### WHAT TO PRODUCE
Where in the listing does the word "computer" appear? Report each line that holds it.

-------- DATA SHOWN

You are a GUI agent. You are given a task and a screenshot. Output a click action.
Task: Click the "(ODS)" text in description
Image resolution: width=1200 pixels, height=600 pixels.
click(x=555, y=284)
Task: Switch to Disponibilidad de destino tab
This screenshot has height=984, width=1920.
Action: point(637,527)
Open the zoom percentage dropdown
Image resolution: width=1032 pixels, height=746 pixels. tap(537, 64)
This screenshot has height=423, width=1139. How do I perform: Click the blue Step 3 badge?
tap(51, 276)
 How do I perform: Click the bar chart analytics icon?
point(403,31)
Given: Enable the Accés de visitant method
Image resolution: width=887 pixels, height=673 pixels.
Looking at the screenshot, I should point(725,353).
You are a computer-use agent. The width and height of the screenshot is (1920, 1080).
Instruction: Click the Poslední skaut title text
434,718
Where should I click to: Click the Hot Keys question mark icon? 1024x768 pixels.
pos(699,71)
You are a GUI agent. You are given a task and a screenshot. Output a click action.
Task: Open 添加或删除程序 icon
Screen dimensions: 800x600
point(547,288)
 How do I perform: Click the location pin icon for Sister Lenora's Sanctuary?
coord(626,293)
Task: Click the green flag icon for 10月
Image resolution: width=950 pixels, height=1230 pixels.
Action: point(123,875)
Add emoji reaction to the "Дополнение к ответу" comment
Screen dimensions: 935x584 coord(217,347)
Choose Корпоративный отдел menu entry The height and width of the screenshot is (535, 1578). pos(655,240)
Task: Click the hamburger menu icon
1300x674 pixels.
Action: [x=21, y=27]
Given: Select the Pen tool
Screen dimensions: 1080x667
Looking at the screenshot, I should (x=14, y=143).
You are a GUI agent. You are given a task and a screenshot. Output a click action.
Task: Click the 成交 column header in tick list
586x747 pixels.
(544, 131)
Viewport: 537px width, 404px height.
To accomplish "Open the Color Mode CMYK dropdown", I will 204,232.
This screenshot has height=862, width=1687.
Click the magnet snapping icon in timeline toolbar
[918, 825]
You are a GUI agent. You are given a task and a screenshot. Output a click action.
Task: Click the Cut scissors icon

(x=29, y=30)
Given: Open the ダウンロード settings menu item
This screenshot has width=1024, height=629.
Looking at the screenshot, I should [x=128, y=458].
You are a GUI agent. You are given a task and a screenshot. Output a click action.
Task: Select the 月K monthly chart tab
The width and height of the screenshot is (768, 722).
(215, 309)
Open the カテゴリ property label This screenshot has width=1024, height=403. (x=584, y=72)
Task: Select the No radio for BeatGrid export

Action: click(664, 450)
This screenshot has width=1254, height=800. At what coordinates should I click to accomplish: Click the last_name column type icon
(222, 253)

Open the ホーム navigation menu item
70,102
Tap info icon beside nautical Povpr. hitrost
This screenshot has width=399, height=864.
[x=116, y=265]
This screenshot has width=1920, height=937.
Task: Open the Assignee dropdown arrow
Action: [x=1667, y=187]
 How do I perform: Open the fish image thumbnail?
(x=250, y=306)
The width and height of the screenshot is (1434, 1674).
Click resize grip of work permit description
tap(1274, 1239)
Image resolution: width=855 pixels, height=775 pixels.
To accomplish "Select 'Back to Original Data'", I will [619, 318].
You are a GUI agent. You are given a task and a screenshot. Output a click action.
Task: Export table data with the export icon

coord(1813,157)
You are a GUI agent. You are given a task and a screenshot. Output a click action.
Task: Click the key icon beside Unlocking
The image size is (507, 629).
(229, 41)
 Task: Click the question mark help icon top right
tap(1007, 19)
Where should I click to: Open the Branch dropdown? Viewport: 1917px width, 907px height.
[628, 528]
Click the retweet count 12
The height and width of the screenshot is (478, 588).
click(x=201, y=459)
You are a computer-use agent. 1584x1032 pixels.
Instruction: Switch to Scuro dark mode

----------------

### SOLVED PROBLEM
You are a computer-use agent. The width and height of the screenshot is (1920, 1080).
You are a computer-use agent. 1584x1032 pixels.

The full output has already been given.